Condition: VF+ Mint Year: 1757 Mint Place: Naples Ruler: Charles III of Spain Reference: Gig. 55, KM-. Rare! Denomination: Grano (12 Cavalli = 2 Tornesi) Material: Copper Diameter: 22mm Weight: 3.19gm
Obverse: Armored and draped bust of Charles III of Spain (as Charles VII of Naples) right. Legend: CAR . D . G . UTR . SIC . ET HIER REX . Exergue: I.A.
Reverse: Insicription (HILA/RI/TAS) within baroque frame, splitting mint master´s initials (M.-M.). Date (1757) below.
Charles III (Spanish: Carlos III; Italian: Carlo III; 20 January 1716 – 14 December 1788) was the King of Spain and the Spanish Indies from 1759 to 1788. He was the eldest son of Philip V of Spain and his second wife, the Princess Elisabeth Farnese. In 1731, the fifteen-year-old Charles became the Duke of Parma and Piacenza, as Charles I, at the death of his childless great uncle Antonio Farnese, Duke of Parma.
In 1734, as the Duke of Parma, he conquered the kingdoms of Naples and of Sicily, and was crowned as the King of Naples and Sicily on 3 July 1735, reigning as Charles VII of Naples and Charles V of Sicily. In 1738 he married the Princess Maria Amalia of Saxony, an educated, cultured woman who gave birth to thirteen children, eight of whom reached adulthood. Charles and Maria Amalia resided in Naples for nineteen years; she died in 1760.
Upon succeeding to the Spanish throne on 10 August 1759, Charles, a proponent of enlightened absolutism, on 6 October 1759 abdicated the Neapolitan and Sicilian thrones in favour of Ferdinand, his third surviving son, who became Ferdinand I of the Two Sicilies, or Ferdinand IV of Naples and III of Sicily.

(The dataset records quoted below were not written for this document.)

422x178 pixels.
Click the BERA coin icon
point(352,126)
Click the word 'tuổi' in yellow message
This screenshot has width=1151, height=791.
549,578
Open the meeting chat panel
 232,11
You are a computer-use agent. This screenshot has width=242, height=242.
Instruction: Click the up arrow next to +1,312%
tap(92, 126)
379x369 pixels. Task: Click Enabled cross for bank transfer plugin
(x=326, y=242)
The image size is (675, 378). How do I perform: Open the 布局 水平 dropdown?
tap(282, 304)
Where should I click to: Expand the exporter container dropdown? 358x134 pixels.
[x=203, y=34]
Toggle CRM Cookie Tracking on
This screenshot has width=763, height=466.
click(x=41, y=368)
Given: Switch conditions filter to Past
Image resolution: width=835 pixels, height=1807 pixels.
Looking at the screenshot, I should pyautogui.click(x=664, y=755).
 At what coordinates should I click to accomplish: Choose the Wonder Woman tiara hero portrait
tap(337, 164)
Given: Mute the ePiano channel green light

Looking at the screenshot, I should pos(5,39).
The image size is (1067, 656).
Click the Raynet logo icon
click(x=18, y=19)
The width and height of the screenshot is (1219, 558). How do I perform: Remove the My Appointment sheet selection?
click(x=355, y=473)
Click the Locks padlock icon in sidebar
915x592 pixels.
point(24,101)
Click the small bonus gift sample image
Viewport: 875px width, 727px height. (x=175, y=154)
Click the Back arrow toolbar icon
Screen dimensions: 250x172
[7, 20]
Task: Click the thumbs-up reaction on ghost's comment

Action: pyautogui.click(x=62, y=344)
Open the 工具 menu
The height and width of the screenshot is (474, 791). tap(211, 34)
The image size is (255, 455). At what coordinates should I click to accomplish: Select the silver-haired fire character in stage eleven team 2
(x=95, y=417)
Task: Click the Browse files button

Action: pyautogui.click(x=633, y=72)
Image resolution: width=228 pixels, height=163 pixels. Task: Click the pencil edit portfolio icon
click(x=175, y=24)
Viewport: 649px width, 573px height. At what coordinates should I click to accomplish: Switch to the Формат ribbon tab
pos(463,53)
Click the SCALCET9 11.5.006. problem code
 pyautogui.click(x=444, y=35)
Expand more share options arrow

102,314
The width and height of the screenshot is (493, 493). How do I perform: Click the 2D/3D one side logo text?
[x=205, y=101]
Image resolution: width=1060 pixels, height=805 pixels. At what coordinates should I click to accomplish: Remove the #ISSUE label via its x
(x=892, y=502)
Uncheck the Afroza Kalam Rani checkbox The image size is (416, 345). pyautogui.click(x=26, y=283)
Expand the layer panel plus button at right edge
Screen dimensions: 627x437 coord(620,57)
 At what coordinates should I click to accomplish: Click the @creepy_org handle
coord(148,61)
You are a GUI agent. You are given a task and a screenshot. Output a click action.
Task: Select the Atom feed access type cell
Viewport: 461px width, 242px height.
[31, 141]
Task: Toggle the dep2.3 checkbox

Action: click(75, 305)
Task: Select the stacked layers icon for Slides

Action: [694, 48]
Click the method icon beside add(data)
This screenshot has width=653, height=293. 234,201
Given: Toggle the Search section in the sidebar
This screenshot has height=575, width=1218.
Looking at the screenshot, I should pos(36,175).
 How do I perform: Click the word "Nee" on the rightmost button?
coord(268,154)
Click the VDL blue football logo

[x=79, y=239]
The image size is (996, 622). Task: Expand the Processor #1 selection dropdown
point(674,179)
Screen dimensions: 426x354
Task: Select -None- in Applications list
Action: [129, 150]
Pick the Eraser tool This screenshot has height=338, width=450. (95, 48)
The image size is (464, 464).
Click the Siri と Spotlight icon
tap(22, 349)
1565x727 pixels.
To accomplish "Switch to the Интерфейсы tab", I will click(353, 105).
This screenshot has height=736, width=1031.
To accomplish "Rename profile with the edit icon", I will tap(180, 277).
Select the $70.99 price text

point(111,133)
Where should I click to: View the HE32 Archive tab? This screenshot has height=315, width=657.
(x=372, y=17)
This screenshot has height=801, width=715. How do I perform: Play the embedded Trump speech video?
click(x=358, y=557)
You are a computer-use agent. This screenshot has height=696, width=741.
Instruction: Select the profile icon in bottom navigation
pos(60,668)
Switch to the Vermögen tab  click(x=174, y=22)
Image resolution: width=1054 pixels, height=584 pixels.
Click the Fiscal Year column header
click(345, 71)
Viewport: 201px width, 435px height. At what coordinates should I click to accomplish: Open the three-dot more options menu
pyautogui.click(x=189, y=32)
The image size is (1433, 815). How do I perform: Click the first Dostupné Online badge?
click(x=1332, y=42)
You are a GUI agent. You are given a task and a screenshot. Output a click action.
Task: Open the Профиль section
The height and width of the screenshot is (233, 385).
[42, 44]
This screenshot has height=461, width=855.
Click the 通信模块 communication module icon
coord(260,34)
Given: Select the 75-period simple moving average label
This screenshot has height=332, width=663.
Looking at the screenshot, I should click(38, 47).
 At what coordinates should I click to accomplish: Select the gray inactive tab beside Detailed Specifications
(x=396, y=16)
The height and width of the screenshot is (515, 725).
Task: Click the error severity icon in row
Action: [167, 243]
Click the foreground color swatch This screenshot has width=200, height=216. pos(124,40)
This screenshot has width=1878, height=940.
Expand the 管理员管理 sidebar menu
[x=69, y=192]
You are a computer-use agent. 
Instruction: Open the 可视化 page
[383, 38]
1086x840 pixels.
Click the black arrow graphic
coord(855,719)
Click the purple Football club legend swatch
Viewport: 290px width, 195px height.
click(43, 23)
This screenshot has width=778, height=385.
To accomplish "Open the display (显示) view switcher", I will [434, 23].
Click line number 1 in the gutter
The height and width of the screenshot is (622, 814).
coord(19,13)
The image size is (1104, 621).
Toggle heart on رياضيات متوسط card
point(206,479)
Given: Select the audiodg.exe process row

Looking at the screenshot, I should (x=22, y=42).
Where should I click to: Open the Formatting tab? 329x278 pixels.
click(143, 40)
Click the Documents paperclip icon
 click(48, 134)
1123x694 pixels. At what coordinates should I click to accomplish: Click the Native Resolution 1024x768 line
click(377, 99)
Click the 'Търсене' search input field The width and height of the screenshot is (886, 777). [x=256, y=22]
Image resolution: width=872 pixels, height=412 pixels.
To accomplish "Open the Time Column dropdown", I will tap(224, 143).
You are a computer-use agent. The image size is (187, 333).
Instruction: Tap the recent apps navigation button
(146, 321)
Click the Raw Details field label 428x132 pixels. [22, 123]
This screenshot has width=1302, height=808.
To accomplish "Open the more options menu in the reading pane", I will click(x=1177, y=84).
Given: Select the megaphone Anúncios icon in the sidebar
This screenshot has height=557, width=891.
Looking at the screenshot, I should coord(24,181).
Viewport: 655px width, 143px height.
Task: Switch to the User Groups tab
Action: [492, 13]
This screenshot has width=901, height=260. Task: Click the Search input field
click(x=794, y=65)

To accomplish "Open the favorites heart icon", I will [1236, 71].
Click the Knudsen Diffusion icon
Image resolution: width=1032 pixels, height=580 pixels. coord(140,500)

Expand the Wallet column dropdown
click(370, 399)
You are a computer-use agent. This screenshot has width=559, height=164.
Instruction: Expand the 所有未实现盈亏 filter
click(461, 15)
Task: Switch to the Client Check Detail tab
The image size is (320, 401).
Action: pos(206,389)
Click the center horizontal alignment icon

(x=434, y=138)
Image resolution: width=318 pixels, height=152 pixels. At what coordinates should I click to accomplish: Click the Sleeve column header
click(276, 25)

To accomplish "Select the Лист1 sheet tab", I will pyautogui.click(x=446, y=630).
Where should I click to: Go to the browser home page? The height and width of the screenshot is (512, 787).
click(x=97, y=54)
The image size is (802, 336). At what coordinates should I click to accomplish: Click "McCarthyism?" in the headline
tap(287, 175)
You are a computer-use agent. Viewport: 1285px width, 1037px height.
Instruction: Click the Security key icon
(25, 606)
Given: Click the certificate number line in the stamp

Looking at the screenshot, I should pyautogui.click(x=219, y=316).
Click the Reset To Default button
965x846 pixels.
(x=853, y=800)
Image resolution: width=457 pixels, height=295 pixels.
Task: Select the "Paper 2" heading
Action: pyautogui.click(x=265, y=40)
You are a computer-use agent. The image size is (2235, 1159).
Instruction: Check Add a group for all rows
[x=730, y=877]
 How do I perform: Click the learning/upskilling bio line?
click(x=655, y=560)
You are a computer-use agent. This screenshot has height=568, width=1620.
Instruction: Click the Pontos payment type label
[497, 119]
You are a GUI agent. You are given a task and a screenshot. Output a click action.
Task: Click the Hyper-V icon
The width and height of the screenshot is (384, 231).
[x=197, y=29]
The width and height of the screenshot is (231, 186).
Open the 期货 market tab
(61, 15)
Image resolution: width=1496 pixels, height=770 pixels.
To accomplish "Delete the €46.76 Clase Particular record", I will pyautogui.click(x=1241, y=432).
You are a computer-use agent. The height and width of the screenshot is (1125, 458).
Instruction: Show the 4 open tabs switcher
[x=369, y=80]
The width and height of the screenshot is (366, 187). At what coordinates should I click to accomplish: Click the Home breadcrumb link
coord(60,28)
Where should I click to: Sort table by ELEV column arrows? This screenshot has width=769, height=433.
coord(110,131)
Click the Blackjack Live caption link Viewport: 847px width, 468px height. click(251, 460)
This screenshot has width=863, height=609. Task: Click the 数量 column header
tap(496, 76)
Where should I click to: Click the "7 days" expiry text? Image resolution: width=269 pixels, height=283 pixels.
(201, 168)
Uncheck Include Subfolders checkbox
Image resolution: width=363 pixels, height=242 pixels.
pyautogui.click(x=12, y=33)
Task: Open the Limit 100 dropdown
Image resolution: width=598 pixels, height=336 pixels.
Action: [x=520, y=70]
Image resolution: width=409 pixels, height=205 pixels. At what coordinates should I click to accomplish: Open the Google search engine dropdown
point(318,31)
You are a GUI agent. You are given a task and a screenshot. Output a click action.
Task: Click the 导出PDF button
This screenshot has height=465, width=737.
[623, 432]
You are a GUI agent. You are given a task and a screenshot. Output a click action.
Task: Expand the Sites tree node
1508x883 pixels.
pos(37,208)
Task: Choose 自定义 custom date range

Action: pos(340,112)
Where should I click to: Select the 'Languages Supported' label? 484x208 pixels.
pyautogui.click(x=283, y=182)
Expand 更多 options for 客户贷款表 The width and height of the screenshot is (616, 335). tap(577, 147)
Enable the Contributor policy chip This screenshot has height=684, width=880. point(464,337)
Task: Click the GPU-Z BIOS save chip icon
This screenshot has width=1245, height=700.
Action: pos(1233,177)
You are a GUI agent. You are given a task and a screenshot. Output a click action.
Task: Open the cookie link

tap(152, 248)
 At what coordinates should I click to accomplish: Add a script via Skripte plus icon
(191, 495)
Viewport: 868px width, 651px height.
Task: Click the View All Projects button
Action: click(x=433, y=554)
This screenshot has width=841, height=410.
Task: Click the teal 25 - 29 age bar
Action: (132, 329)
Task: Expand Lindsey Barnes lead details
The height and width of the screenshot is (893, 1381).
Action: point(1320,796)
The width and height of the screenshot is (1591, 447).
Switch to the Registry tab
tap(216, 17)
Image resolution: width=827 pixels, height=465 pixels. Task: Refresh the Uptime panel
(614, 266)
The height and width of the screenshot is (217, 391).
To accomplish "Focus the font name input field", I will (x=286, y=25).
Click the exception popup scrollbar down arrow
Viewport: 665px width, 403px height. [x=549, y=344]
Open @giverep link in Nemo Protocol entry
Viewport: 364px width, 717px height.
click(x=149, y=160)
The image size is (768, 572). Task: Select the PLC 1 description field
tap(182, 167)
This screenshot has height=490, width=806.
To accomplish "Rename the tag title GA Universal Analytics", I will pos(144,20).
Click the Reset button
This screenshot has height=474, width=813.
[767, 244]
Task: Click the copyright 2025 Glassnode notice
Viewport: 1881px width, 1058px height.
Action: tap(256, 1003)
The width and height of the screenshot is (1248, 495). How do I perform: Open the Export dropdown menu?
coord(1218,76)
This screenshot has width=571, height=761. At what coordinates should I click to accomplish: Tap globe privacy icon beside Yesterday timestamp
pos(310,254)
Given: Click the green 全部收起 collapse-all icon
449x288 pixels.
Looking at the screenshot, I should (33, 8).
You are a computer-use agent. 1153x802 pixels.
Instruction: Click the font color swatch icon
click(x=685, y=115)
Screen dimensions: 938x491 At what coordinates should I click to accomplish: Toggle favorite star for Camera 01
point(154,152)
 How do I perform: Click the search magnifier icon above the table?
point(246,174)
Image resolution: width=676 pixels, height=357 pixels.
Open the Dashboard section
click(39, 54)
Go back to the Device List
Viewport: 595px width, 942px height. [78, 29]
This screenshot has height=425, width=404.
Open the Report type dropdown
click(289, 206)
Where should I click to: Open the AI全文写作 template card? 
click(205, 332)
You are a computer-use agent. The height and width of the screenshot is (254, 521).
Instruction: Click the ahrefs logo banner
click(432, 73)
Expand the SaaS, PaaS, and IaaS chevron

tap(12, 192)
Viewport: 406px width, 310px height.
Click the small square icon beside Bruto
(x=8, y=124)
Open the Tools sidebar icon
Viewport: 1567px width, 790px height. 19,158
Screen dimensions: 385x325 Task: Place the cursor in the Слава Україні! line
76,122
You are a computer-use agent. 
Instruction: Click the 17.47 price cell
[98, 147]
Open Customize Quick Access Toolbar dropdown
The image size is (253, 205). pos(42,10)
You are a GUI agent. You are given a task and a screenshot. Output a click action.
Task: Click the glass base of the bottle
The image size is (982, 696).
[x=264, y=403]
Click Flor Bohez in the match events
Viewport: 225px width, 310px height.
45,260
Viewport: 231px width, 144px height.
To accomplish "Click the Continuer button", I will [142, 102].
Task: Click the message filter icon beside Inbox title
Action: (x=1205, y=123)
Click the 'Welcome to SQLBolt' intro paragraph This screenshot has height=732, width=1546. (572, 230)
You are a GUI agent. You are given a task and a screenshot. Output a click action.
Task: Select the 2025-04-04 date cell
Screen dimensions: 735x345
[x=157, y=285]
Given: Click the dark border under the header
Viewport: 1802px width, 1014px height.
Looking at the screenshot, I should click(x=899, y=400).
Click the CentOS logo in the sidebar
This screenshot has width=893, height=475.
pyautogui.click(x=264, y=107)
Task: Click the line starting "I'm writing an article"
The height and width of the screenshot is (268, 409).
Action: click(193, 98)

Charles III's descendants ruled the Kingdom of the Two Sicilies until 1861.
As king of Spain Charles III tried to rescue his empire from decay through far-reaching reforms such as weakening the Church and its monasteries, promoting science and university research, facilitating trade and commerce, modernizing agriculture and avoiding wars. He never achieved satisfactory control over finances, and was obliged to borrow to meet expenses. His reforms proved short-lived and Spain relapsed after his death.